Task directions: Copy every one of the following records word for word.

(Entries from a collection)
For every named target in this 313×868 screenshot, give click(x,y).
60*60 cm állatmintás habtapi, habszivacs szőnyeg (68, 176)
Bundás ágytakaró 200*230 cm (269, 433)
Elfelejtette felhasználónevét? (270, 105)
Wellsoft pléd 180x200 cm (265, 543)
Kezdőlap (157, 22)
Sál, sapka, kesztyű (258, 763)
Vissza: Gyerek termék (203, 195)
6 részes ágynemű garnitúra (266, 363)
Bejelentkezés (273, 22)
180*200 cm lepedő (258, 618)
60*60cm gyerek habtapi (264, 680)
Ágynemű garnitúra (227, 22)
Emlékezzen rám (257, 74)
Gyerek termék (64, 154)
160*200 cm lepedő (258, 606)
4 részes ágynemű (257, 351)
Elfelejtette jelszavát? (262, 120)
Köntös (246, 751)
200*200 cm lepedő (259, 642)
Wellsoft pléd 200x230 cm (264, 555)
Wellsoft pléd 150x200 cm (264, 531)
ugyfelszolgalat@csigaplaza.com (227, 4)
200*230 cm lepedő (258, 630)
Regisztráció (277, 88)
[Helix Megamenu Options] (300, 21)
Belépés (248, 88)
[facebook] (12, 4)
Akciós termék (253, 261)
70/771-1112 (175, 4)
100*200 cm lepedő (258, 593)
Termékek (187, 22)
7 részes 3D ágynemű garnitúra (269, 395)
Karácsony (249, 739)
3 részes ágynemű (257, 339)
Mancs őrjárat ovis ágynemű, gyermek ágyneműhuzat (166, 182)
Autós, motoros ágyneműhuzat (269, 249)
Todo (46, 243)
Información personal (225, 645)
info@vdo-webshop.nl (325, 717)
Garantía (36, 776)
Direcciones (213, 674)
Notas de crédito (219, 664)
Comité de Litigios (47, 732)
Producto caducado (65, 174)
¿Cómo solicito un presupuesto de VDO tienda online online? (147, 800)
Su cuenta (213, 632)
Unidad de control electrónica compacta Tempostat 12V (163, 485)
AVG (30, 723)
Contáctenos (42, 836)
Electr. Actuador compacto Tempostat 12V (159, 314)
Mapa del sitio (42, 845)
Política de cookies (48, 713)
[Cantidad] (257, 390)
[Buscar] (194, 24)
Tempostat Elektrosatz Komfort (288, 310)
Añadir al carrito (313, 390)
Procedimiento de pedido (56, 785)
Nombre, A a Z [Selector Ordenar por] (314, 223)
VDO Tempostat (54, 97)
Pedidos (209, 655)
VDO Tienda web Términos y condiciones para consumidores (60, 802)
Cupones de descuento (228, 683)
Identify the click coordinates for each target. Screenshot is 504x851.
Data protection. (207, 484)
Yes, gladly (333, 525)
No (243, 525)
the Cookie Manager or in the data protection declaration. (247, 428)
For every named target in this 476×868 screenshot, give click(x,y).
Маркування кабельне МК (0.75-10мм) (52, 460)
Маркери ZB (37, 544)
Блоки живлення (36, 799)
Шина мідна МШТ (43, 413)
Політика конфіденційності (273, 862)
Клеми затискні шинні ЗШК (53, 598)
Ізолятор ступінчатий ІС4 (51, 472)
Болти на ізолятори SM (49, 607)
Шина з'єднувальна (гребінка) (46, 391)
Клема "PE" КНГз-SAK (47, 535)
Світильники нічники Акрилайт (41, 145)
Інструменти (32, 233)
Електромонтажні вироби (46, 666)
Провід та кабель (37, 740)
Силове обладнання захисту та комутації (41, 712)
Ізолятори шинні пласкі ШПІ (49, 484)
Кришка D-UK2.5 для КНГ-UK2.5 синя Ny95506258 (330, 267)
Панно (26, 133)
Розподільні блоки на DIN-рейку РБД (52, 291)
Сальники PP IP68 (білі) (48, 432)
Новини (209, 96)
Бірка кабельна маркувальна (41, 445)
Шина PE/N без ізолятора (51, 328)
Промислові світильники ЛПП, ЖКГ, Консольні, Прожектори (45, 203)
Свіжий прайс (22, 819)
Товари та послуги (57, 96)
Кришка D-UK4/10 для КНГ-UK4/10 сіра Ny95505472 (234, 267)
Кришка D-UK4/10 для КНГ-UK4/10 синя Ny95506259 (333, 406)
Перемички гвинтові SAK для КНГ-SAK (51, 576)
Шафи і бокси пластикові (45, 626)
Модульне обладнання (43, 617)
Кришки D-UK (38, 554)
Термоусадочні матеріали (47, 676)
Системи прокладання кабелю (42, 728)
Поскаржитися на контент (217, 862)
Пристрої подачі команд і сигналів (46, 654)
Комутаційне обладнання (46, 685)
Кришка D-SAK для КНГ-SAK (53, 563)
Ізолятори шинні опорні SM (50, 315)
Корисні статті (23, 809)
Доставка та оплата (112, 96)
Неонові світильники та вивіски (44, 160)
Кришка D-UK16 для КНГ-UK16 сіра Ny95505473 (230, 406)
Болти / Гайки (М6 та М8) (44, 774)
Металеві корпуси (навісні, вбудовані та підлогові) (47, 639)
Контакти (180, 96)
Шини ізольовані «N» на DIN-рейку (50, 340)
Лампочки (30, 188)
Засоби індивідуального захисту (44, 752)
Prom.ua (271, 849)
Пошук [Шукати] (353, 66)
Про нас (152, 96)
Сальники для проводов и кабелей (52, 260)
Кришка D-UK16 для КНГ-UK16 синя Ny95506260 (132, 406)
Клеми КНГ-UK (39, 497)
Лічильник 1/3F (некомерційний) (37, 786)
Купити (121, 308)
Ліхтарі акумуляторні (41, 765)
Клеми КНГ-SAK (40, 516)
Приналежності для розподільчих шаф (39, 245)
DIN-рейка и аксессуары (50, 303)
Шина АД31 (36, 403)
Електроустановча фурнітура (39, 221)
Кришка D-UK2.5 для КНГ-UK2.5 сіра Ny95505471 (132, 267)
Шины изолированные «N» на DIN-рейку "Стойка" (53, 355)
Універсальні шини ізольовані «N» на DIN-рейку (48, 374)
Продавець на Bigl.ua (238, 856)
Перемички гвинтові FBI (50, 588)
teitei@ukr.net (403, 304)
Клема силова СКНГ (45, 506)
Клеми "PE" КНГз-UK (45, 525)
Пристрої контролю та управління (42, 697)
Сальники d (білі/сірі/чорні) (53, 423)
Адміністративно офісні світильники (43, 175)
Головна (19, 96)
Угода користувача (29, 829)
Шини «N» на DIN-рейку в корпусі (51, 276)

Solution for this task:
For every named target in this 313×868 screenshot, give click(x,y).
60*60 cm állatmintás habtapi, habszivacs szőnyeg (68, 176)
Bundás ágytakaró 200*230 cm (269, 433)
Elfelejtette felhasználónevét? (270, 105)
Wellsoft pléd 180x200 cm (265, 543)
Kezdőlap (157, 22)
Sál, sapka, kesztyű (258, 763)
Vissza: Gyerek termék (203, 195)
6 részes ágynemű garnitúra (266, 363)
Bejelentkezés (273, 22)
180*200 cm lepedő (258, 618)
60*60cm gyerek habtapi (264, 680)
Ágynemű garnitúra (227, 22)
Emlékezzen rám (257, 74)
Gyerek termék (64, 154)
160*200 cm lepedő (258, 606)
4 részes ágynemű (257, 351)
Elfelejtette jelszavát? (262, 120)
Köntös (246, 751)
200*200 cm lepedő (259, 642)
Wellsoft pléd 200x230 cm (264, 555)
Wellsoft pléd 150x200 cm (264, 531)
ugyfelszolgalat@csigaplaza.com (227, 4)
200*230 cm lepedő (258, 630)
Regisztráció (277, 88)
[Helix Megamenu Options] (300, 21)
Belépés (248, 88)
[facebook] (12, 4)
Akciós termék (253, 261)
70/771-1112 (175, 4)
100*200 cm lepedő (258, 593)
Termékek (187, 22)
7 részes 3D ágynemű garnitúra (269, 395)
Karácsony (249, 739)
3 részes ágynemű (257, 339)
Mancs őrjárat ovis ágynemű, gyermek ágyneműhuzat (166, 182)
Autós, motoros ágyneműhuzat (269, 249)
Todo (46, 243)
Información personal (225, 645)
info@vdo-webshop.nl (325, 717)
Garantía (36, 776)
Direcciones (213, 674)
Notas de crédito (219, 664)
Comité de Litigios (47, 732)
Producto caducado (65, 174)
¿Cómo solicito un presupuesto de VDO tienda online online? (147, 800)
Su cuenta (213, 632)
Unidad de control electrónica compacta Tempostat 12V (163, 485)
AVG (30, 723)
Contáctenos (42, 836)
Electr. Actuador compacto Tempostat 12V (159, 314)
Mapa del sitio (42, 845)
Política de cookies (48, 713)
[Cantidad] (257, 390)
[Buscar] (194, 24)
Tempostat Elektrosatz Komfort (288, 310)
Añadir al carrito (313, 390)
Procedimiento de pedido (56, 785)
Nombre, A a Z [Selector Ordenar por] (314, 223)
VDO Tempostat (54, 97)
Pedidos (209, 655)
VDO Tienda web Términos y condiciones para consumidores (60, 802)
Cupones de descuento (228, 683)
Identify the click coordinates for each target. Screenshot is 504x851.
Data protection. (207, 484)
Yes, gladly (333, 525)
No (243, 525)
the Cookie Manager or in the data protection declaration. (247, 428)
For every named target in this 476×868 screenshot, give click(x,y).
Маркування кабельне МК (0.75-10мм) (52, 460)
Маркери ZB (37, 544)
Блоки живлення (36, 799)
Шина мідна МШТ (43, 413)
Політика конфіденційності (273, 862)
Клеми затискні шинні ЗШК (53, 598)
Ізолятор ступінчатий ІС4 (51, 472)
Болти на ізолятори SM (49, 607)
Шина з'єднувальна (гребінка) (46, 391)
Клема "PE" КНГз-SAK (47, 535)
Світильники нічники Акрилайт (41, 145)
Інструменти (32, 233)
Електромонтажні вироби (46, 666)
Провід та кабель (37, 740)
Силове обладнання захисту та комутації (41, 712)
Ізолятори шинні пласкі ШПІ (49, 484)
Кришка D-UK2.5 для КНГ-UK2.5 синя Ny95506258 (330, 267)
Панно (26, 133)
Розподільні блоки на DIN-рейку РБД (52, 291)
Сальники PP IP68 (білі) (48, 432)
Новини (209, 96)
Бірка кабельна маркувальна (41, 445)
Шина PE/N без ізолятора (51, 328)
Промислові світильники ЛПП, ЖКГ, Консольні, Прожектори (45, 203)
Свіжий прайс (22, 819)
Товари та послуги (57, 96)
Кришка D-UK4/10 для КНГ-UK4/10 сіра Ny95505472 (234, 267)
Кришка D-UK4/10 для КНГ-UK4/10 синя Ny95506259 (333, 406)
Перемички гвинтові SAK для КНГ-SAK (51, 576)
Шафи і бокси пластикові (45, 626)
Модульне обладнання (43, 617)
Кришки D-UK (38, 554)
Термоусадочні матеріали (47, 676)
Системи прокладання кабелю (42, 728)
Поскаржитися на контент (217, 862)
Пристрої подачі команд і сигналів (46, 654)
Комутаційне обладнання (46, 685)
Кришка D-SAK для КНГ-SAK (53, 563)
Ізолятори шинні опорні SM (50, 315)
Корисні статті (23, 809)
Доставка та оплата (112, 96)
Неонові світильники та вивіски (44, 160)
Кришка D-UK16 для КНГ-UK16 сіра Ny95505473 (230, 406)
Болти / Гайки (М6 та М8) (44, 774)
Металеві корпуси (навісні, вбудовані та підлогові) (47, 639)
Контакти (180, 96)
Шини ізольовані «N» на DIN-рейку (50, 340)
Лампочки (30, 188)
Засоби індивідуального захисту (44, 752)
Prom.ua (271, 849)
Пошук [Шукати] (353, 66)
Про нас (152, 96)
Сальники для проводов и кабелей (52, 260)
Кришка D-UK16 для КНГ-UK16 синя Ny95506260 (132, 406)
Клеми КНГ-UK (39, 497)
Лічильник 1/3F (некомерційний) (37, 786)
Купити (121, 308)
Ліхтарі акумуляторні (41, 765)
Клеми КНГ-SAK (40, 516)
Приналежності для розподільчих шаф (39, 245)
DIN-рейка и аксессуары (50, 303)
Шина АД31 (36, 403)
Електроустановча фурнітура (39, 221)
Кришка D-UK2.5 для КНГ-UK2.5 сіра Ny95505471 (132, 267)
Шины изолированные «N» на DIN-рейку "Стойка" (53, 355)
Універсальні шини ізольовані «N» на DIN-рейку (48, 374)
Продавець на Bigl.ua (238, 856)
Перемички гвинтові FBI (50, 588)
teitei@ukr.net (403, 304)
Клема силова СКНГ (45, 506)
Клеми "PE" КНГз-UK (45, 525)
Пристрої контролю та управління (42, 697)
Сальники d (білі/сірі/чорні) (53, 423)
Адміністративно офісні світильники (43, 175)
Головна (19, 96)
Угода користувача (29, 829)
Шини «N» на DIN-рейку в корпусі (51, 276)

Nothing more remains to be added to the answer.